Print every line of the records below without changing a single character.

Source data
>> Start
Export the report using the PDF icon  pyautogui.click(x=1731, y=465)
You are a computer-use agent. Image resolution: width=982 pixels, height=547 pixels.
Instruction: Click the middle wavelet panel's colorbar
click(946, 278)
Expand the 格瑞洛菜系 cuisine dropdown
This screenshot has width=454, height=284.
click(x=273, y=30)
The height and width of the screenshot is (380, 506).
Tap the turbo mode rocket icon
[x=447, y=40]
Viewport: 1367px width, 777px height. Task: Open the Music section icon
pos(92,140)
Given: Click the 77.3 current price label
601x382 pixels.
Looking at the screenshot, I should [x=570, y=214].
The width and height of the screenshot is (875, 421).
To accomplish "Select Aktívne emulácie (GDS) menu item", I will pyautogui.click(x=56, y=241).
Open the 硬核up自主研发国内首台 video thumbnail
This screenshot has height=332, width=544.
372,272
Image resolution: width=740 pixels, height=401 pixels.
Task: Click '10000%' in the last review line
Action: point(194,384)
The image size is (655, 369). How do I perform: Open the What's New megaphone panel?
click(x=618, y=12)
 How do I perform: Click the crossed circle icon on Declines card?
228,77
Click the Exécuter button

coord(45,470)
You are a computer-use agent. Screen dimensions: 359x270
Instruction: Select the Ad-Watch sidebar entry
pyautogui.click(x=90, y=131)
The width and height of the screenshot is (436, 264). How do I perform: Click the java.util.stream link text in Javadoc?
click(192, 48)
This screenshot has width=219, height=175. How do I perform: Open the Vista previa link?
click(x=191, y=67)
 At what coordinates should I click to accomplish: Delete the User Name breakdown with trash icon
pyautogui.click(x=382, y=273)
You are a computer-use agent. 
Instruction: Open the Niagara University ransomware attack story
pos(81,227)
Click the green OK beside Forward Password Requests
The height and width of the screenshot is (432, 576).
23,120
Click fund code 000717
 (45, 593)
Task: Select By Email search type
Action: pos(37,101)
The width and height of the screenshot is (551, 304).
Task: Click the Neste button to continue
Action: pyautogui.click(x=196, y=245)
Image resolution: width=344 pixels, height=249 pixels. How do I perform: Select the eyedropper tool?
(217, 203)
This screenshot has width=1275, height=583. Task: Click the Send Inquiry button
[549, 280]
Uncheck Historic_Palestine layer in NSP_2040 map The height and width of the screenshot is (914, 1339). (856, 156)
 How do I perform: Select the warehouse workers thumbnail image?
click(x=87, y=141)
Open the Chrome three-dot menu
>> End
#### Result for this task
Export the report using the PDF icon  pyautogui.click(x=1731, y=465)
You are a computer-use agent. Image resolution: width=982 pixels, height=547 pixels.
Instruction: Click the middle wavelet panel's colorbar
click(946, 278)
Expand the 格瑞洛菜系 cuisine dropdown
This screenshot has width=454, height=284.
click(x=273, y=30)
The height and width of the screenshot is (380, 506).
Tap the turbo mode rocket icon
[x=447, y=40]
Viewport: 1367px width, 777px height. Task: Open the Music section icon
pos(92,140)
Given: Click the 77.3 current price label
601x382 pixels.
Looking at the screenshot, I should [x=570, y=214].
The width and height of the screenshot is (875, 421).
To accomplish "Select Aktívne emulácie (GDS) menu item", I will pyautogui.click(x=56, y=241).
Open the 硬核up自主研发国内首台 video thumbnail
This screenshot has height=332, width=544.
372,272
Image resolution: width=740 pixels, height=401 pixels.
Task: Click '10000%' in the last review line
Action: point(194,384)
The image size is (655, 369). How do I perform: Open the What's New megaphone panel?
click(x=618, y=12)
 How do I perform: Click the crossed circle icon on Declines card?
228,77
Click the Exécuter button

coord(45,470)
You are a computer-use agent. Screen dimensions: 359x270
Instruction: Select the Ad-Watch sidebar entry
pyautogui.click(x=90, y=131)
The width and height of the screenshot is (436, 264). How do I perform: Click the java.util.stream link text in Javadoc?
click(192, 48)
This screenshot has width=219, height=175. How do I perform: Open the Vista previa link?
click(x=191, y=67)
 At what coordinates should I click to accomplish: Delete the User Name breakdown with trash icon
pyautogui.click(x=382, y=273)
You are a computer-use agent. 
Instruction: Open the Niagara University ransomware attack story
pos(81,227)
Click the green OK beside Forward Password Requests
The height and width of the screenshot is (432, 576).
23,120
Click fund code 000717
 (45, 593)
Task: Select By Email search type
Action: pos(37,101)
The width and height of the screenshot is (551, 304).
Task: Click the Neste button to continue
Action: pyautogui.click(x=196, y=245)
Image resolution: width=344 pixels, height=249 pixels. How do I perform: Select the eyedropper tool?
(217, 203)
This screenshot has width=1275, height=583. Task: Click the Send Inquiry button
[549, 280]
Uncheck Historic_Palestine layer in NSP_2040 map The height and width of the screenshot is (914, 1339). (856, 156)
 How do I perform: Select the warehouse workers thumbnail image?
click(x=87, y=141)
Open the Chrome three-dot menu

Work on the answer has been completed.